Data on finding visible targets
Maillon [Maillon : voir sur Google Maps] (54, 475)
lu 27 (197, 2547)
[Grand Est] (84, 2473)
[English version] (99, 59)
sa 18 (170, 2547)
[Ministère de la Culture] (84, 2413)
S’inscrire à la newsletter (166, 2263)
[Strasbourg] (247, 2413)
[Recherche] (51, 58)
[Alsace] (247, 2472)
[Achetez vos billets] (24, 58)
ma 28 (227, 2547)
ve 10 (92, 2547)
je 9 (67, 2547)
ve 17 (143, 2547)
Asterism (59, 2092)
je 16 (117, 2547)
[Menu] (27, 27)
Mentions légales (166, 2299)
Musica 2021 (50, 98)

» Job
Copy each of the records above onto its own line, word for word and in the same order.

» Finished answer
Maillon [Maillon : voir sur Google Maps] (54, 475)
lu 27 (197, 2547)
[Grand Est] (84, 2473)
[English version] (99, 59)
sa 18 (170, 2547)
[Ministère de la Culture] (84, 2413)
S’inscrire à la newsletter (166, 2263)
[Strasbourg] (247, 2413)
[Recherche] (51, 58)
[Alsace] (247, 2472)
[Achetez vos billets] (24, 58)
ma 28 (227, 2547)
ve 10 (92, 2547)
je 9 (67, 2547)
ve 17 (143, 2547)
Asterism (59, 2092)
je 16 (117, 2547)
[Menu] (27, 27)
Mentions légales (166, 2299)
Musica 2021 (50, 98)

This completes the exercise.